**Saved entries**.
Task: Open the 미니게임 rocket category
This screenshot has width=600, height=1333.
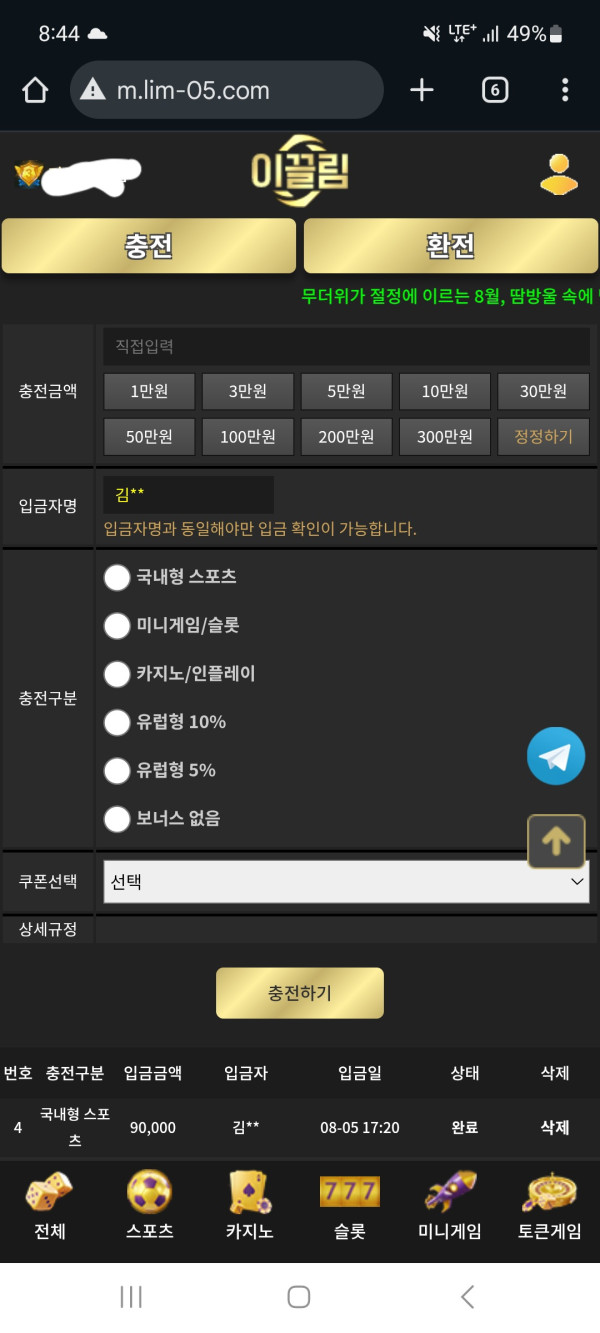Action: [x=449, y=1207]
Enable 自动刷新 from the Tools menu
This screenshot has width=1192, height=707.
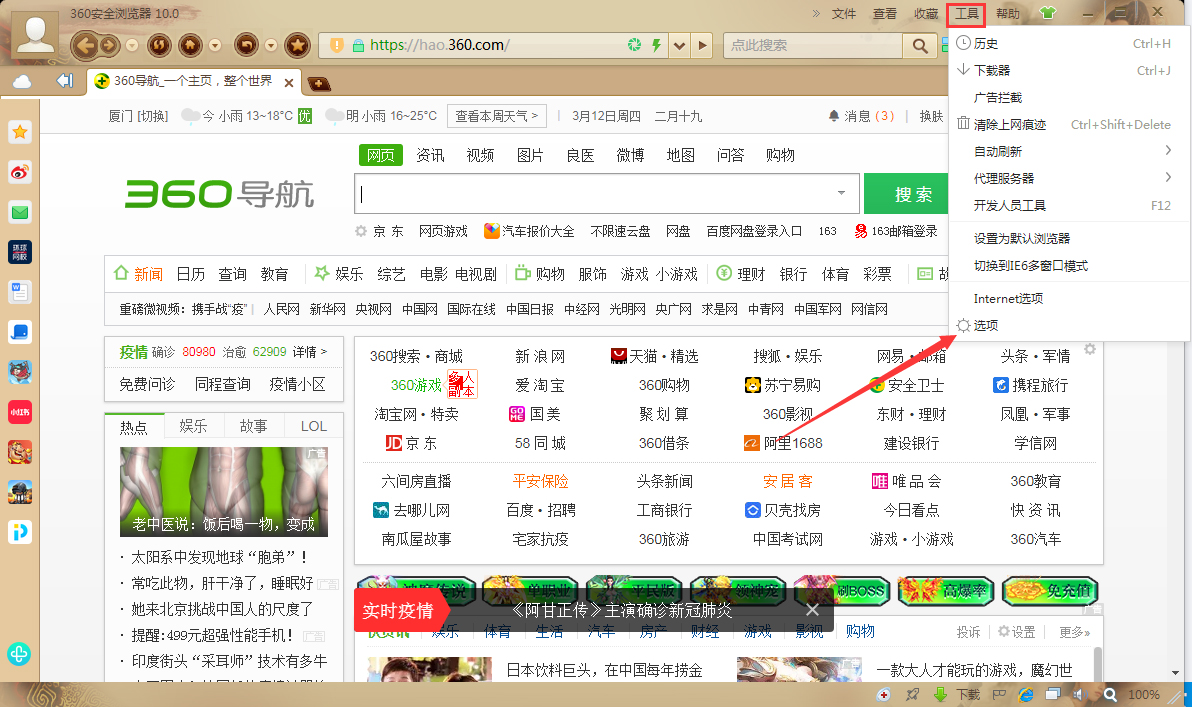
* * *
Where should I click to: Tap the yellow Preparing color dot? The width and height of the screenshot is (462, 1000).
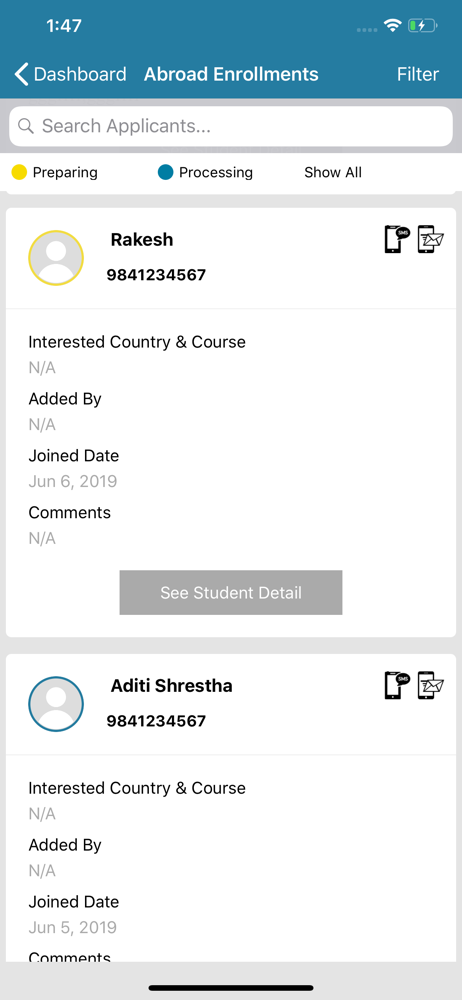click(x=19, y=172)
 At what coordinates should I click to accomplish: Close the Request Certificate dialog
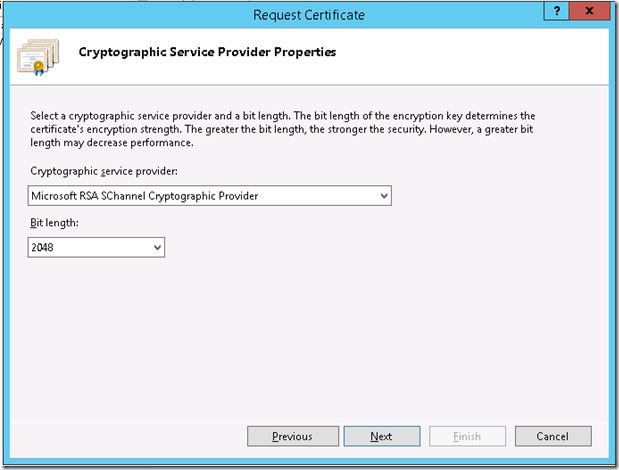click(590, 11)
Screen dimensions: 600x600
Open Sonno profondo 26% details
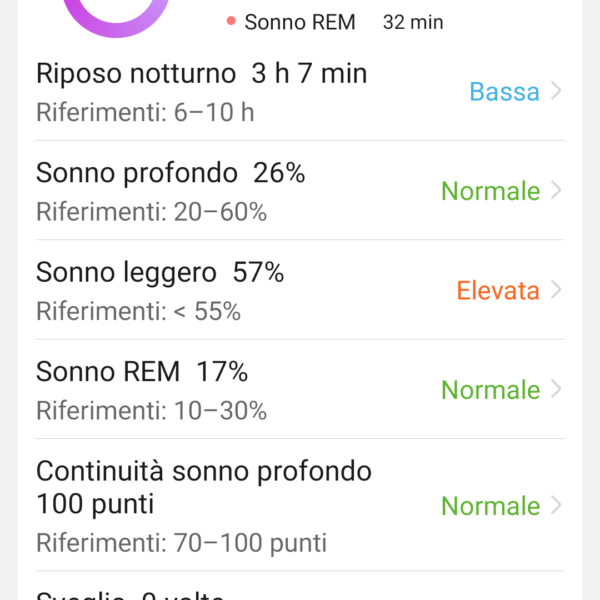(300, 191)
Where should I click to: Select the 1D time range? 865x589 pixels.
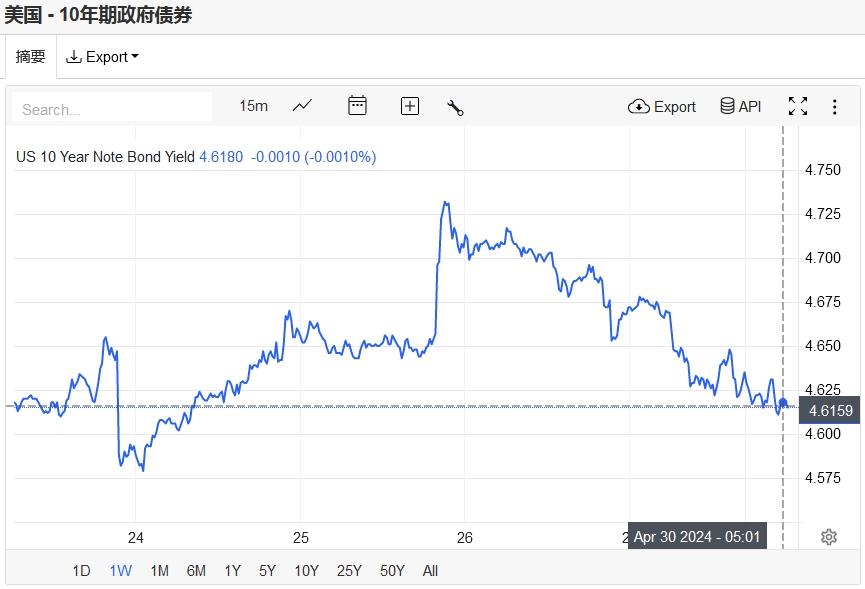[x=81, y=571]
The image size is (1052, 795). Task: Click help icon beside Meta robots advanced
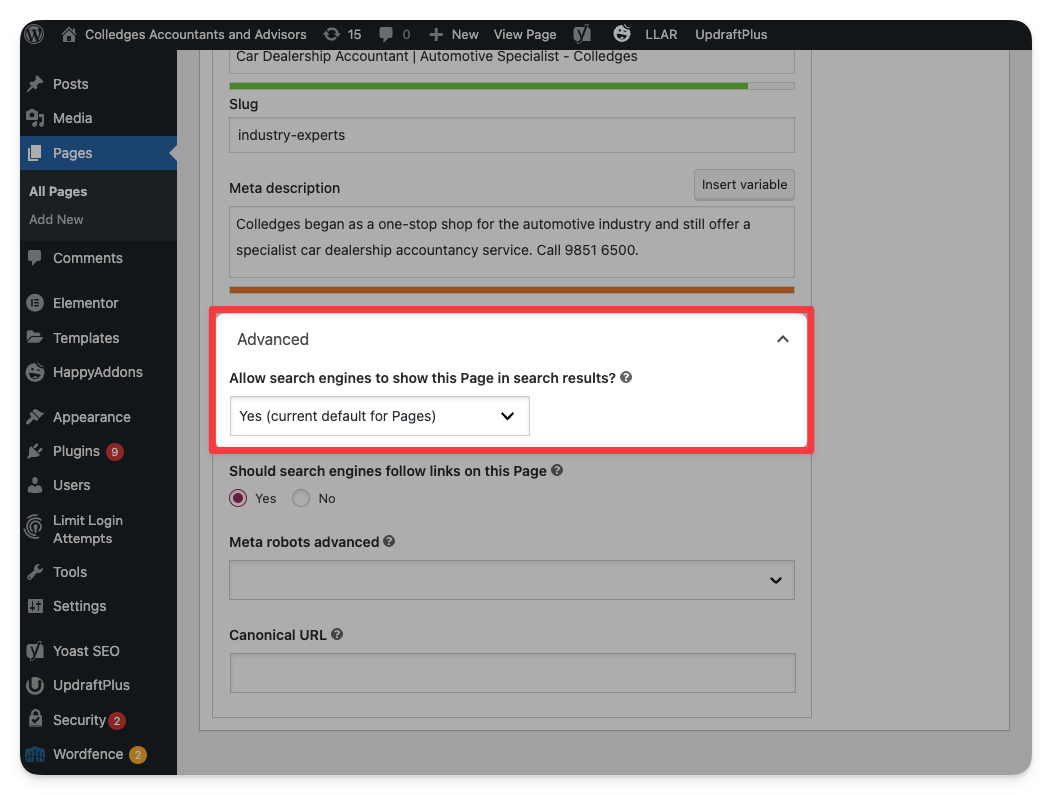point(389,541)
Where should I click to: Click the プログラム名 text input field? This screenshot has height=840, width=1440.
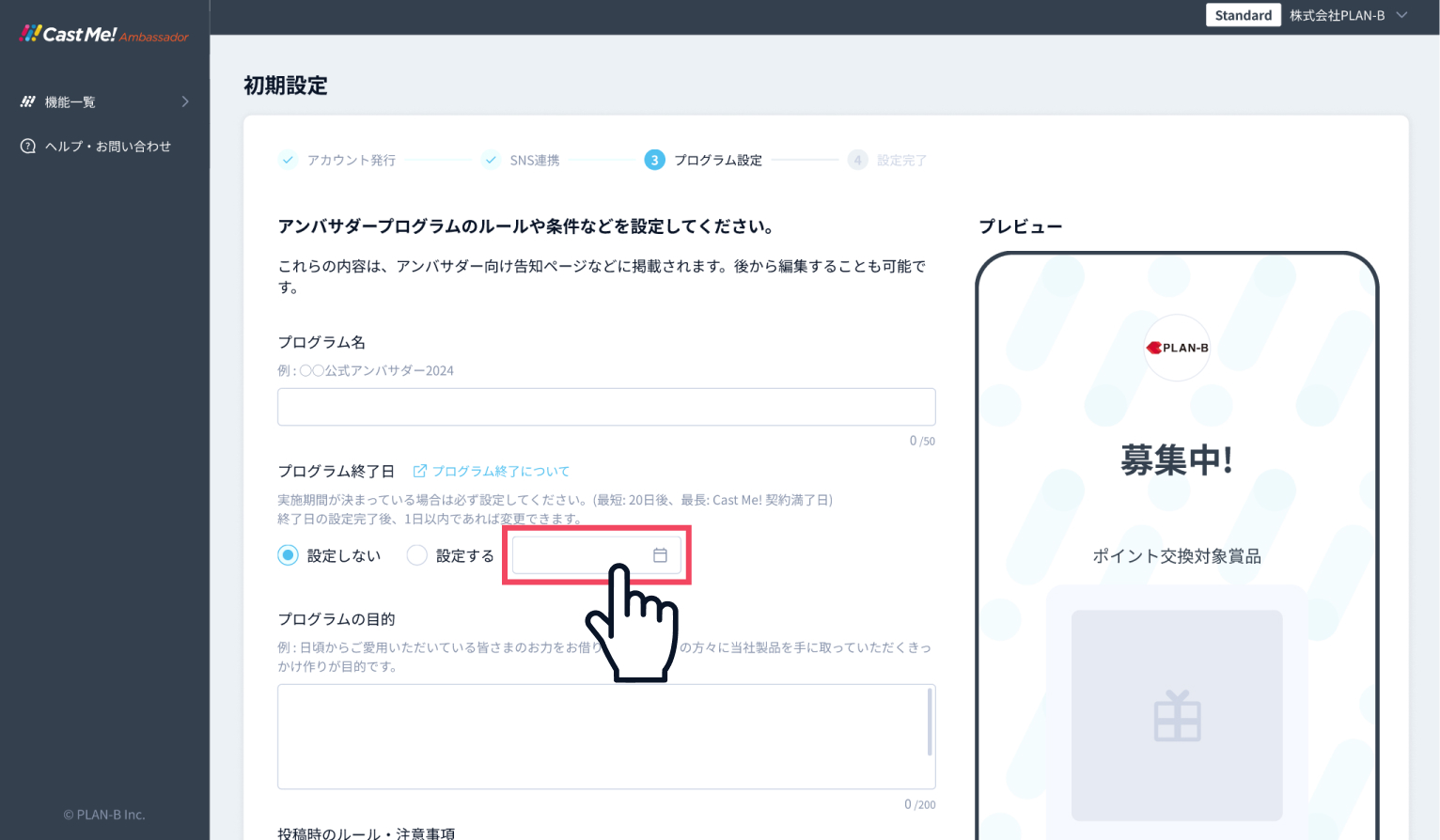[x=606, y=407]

**What is being asked**.
All that is wanted is the lines above between the one containing "Task: Open the 미니게임 rocket category" and the one containing "This screenshot has width=1192, height=707.", inclusive, restated word for word, with pictures omitted.

**Solution**.
Task: Open the 미니게임 rocket category
This screenshot has width=600, height=1333.
Action: [x=449, y=1207]
Enable 自动刷新 from the Tools menu
This screenshot has width=1192, height=707.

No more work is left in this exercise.